Which completely explains my mad dash to spend time with everyone as much as I can in these final days. I can't say why today I'm content to clear the closet and nightstand, and maybe the drawers too. Today, the hiddens, tomorrow the visibles. I'm not even interested in my mad dash to make terrible decisions (because I'm leaving, or because it's May?) right now. Like I said.. it's a shrug, a rolling of the sleeves, maybe a passing thought of shikata ga nai.

Wednesday, May 6, 2009

Apocalypse

Someone just sent this lovely article to my summer-job listserv. Mosquitoes, loathed by me anyway, are overrunning the town where I'll be spending six weeks this hot-season.
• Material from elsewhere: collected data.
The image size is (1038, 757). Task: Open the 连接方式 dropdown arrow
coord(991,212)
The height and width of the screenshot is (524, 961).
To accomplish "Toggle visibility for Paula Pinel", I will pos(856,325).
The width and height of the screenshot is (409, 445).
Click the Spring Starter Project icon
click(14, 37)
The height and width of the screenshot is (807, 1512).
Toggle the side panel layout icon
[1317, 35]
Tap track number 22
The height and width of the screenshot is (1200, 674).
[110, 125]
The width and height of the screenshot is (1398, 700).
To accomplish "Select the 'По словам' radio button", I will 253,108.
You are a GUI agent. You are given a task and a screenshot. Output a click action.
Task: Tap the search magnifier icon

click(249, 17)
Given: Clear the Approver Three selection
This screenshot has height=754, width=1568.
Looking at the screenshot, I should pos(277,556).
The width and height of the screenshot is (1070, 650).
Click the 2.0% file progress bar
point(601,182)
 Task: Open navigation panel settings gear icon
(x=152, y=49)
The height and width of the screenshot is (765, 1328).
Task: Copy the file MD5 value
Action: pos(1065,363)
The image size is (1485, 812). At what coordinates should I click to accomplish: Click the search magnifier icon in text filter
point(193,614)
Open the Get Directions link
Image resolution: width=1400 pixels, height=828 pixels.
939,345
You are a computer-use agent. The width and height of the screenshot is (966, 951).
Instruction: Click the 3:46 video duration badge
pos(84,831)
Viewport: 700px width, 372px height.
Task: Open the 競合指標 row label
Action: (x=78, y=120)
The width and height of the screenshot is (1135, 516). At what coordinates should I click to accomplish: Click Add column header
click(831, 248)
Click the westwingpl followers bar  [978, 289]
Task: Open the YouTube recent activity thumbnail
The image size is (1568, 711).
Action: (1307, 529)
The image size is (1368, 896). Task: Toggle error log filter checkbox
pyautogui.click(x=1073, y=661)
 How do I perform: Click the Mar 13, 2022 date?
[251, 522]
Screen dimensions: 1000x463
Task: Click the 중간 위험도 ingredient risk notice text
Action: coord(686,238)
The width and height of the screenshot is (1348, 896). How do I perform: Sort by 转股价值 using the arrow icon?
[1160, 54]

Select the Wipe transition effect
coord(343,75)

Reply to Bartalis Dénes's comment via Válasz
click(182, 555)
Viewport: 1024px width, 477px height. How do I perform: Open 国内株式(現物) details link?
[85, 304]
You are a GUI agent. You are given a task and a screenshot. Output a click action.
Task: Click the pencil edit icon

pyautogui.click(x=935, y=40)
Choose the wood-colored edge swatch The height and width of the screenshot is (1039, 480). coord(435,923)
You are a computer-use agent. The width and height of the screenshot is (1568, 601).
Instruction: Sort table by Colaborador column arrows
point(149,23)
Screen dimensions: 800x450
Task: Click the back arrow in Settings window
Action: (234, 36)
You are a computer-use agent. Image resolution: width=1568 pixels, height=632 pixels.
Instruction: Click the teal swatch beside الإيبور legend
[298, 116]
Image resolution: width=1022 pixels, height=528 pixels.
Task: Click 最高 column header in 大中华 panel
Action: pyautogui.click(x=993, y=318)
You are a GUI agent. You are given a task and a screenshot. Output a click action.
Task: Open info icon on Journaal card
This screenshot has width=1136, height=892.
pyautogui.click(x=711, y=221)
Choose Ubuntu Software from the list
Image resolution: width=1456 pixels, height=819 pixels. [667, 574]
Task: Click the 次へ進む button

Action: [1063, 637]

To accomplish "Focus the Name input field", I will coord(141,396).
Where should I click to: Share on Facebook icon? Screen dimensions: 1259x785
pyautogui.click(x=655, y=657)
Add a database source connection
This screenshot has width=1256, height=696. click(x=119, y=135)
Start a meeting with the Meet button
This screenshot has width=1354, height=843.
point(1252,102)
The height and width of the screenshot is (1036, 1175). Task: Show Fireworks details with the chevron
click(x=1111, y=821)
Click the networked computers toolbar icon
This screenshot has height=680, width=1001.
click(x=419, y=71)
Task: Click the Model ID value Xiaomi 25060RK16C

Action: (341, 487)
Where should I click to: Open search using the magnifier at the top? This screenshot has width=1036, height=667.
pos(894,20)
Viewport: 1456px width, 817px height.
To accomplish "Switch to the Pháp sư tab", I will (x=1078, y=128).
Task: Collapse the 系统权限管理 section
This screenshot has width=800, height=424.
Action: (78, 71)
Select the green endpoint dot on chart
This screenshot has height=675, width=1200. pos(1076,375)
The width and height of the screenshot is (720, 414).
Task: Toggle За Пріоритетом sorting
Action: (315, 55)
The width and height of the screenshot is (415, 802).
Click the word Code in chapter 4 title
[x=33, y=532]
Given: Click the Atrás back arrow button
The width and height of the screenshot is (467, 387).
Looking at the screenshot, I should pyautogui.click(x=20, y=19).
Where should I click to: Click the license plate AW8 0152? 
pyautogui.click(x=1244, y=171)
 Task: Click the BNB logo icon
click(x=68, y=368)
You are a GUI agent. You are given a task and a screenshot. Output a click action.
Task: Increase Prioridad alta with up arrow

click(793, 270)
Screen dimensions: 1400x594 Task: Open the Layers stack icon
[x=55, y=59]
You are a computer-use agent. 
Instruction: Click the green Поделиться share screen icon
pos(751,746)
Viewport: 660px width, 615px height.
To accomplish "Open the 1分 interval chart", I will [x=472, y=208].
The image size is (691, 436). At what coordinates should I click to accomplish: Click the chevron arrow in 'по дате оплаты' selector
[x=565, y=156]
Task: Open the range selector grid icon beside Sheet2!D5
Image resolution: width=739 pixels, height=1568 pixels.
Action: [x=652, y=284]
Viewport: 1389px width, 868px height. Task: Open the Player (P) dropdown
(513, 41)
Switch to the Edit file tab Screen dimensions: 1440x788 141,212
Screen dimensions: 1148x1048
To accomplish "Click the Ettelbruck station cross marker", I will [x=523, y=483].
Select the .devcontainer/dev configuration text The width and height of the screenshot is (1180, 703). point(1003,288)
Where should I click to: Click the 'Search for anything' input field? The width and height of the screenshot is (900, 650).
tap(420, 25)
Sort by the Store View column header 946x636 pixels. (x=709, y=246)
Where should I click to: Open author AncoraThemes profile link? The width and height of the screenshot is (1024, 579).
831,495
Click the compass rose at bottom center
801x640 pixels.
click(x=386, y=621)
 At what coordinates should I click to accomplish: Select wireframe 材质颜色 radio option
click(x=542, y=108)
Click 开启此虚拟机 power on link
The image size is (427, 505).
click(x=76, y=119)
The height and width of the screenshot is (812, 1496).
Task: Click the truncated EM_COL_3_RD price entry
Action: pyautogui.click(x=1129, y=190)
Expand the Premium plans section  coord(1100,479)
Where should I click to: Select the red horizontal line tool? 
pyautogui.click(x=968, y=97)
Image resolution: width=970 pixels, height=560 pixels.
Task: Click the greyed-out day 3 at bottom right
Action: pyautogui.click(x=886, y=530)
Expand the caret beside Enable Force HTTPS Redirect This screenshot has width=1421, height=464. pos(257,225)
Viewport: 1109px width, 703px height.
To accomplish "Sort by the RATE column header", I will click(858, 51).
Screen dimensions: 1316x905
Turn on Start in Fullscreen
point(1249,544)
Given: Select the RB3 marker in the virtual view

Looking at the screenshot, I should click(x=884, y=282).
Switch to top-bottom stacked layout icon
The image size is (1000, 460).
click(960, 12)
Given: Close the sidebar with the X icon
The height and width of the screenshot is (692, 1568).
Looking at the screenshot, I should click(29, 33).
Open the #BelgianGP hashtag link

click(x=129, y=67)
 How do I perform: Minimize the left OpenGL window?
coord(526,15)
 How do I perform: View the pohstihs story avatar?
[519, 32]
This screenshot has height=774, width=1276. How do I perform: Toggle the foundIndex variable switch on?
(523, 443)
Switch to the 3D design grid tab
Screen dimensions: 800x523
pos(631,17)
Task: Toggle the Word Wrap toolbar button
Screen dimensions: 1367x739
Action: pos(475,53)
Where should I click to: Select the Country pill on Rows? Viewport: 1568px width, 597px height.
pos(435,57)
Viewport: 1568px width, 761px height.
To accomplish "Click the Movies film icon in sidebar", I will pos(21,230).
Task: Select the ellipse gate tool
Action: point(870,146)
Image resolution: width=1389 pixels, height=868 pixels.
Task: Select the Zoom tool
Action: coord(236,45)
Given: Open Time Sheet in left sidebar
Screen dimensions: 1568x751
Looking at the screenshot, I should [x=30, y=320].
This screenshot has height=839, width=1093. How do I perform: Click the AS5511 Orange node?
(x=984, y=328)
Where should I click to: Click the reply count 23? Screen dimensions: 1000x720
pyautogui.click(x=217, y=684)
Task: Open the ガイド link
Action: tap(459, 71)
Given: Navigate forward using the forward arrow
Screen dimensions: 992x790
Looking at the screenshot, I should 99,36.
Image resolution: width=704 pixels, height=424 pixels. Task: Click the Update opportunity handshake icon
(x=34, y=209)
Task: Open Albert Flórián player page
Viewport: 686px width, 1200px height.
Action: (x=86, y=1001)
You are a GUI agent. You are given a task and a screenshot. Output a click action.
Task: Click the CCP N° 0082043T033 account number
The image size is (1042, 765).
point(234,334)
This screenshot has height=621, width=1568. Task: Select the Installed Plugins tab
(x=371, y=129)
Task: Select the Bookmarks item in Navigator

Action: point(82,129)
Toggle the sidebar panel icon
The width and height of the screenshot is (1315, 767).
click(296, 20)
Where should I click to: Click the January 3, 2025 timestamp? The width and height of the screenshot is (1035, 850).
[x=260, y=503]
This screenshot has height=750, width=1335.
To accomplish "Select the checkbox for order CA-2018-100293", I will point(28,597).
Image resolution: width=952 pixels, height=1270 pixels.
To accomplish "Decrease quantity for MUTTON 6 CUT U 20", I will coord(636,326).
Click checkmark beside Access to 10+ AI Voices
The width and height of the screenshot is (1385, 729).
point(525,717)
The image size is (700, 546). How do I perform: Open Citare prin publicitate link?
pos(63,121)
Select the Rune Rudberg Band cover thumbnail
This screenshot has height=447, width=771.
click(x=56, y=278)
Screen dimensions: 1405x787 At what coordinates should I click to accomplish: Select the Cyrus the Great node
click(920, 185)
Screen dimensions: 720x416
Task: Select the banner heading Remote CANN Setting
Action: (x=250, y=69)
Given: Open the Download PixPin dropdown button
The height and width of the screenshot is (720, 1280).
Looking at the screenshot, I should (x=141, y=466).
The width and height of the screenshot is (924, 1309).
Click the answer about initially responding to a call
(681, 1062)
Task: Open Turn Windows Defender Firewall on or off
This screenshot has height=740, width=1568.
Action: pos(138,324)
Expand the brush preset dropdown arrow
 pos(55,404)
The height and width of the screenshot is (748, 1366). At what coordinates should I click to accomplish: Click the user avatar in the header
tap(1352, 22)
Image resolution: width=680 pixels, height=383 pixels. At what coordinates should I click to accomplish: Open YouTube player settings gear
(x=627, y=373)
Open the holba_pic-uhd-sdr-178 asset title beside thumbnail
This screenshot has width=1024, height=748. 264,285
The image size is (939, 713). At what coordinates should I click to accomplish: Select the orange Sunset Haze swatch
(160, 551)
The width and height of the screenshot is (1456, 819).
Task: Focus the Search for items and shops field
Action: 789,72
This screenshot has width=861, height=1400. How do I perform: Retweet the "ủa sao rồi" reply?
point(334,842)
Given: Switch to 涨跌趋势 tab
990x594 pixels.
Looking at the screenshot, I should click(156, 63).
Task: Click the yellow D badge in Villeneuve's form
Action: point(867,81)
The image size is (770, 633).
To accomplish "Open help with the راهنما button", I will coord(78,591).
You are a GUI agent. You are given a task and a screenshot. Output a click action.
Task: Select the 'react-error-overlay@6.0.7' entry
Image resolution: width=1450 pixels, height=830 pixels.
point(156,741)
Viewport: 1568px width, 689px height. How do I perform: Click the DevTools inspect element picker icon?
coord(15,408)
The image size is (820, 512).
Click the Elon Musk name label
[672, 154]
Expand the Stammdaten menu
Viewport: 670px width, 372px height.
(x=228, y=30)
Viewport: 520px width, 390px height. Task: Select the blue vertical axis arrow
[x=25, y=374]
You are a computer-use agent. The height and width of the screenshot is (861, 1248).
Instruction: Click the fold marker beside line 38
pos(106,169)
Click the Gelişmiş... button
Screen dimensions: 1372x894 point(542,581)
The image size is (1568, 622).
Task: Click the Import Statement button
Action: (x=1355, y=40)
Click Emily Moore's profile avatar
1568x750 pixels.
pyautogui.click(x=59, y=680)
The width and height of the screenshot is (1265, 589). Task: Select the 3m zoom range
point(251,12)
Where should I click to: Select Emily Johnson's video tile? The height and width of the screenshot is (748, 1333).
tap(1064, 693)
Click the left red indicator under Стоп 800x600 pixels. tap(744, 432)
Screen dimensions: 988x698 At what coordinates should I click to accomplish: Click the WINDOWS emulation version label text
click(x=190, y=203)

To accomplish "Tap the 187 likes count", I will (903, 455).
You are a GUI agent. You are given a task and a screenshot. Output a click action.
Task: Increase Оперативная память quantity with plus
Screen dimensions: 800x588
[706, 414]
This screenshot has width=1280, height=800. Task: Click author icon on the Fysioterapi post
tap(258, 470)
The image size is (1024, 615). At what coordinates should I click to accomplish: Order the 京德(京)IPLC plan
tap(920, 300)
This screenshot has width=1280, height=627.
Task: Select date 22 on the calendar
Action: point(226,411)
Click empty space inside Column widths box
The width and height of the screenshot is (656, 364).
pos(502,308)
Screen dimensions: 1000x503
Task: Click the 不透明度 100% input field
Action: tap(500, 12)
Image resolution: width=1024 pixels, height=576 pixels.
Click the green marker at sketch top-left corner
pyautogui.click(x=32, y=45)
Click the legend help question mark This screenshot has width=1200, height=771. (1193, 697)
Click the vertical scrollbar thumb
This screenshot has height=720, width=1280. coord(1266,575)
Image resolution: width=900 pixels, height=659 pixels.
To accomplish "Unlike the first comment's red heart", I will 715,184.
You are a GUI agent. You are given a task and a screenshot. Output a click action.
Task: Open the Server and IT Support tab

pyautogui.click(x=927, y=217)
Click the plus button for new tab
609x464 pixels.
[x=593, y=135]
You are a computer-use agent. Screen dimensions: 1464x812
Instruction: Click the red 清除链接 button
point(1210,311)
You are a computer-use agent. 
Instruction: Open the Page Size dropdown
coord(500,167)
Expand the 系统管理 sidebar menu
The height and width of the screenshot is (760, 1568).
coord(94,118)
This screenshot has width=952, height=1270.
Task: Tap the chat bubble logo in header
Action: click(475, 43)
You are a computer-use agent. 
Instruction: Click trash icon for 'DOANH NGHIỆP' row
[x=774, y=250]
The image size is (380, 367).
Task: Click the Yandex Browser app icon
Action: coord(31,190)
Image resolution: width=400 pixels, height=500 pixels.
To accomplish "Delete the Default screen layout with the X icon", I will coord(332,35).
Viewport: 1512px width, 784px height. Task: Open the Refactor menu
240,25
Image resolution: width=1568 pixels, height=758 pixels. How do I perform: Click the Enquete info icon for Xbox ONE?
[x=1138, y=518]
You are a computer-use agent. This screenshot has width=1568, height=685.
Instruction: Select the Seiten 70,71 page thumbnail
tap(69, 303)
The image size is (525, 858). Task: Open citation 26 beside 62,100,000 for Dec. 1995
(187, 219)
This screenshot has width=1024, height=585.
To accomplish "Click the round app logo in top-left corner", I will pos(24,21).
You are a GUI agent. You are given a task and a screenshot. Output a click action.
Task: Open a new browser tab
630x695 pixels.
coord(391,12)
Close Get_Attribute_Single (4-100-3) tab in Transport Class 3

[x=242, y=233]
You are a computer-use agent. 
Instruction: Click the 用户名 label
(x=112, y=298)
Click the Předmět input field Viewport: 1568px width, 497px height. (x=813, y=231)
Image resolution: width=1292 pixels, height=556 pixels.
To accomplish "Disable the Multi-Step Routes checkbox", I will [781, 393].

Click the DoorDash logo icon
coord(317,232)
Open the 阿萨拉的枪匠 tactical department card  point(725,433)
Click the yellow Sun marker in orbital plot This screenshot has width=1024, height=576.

Time to buy that serious bug spray, the kind you can't use on babies or the elderly.

But it's alright.. because between this, other strange events, and OMG-Swine-Flu, I think the world is on schedule to end in 2012 like it's supposed to. If I survive, Georgia will be the place to be (I'm going to visit those standing stones while I'm in GA in a couple weeks).

I'm feeling that frazzled semi-world's-end feeling I get when I have to leave any place for some great length of time. Yes I want to go to Georgia. Yes I want to go to Japan. Why do I have to leave Kansas to do so?

Tonight is my last night of teaching GRE prep downtown. After that, I'm officially obligation-free. I'd pushed my official departure date to next week, because I thought it would "make more sense" to drive to Vandy's graduation from here than to drive to Belmont's from there. If you do the math, it actually makes the opposite of sense. I am starting to feel like I'm cheating myself of my last weekend in Kansas; most of the people I want to see will still be there next weekend when I am also in Nashville for Belmont's graduation/on my way to Georgia. I am not sure I'd even go, this weekend, if it weren't for my roommate who's kind of counting on it. I owe him more than that.

So, it's the end of this world. And yeah, yeah, whatever.. the beginning of the next. But I was never good at leaving any place, even for someplace better.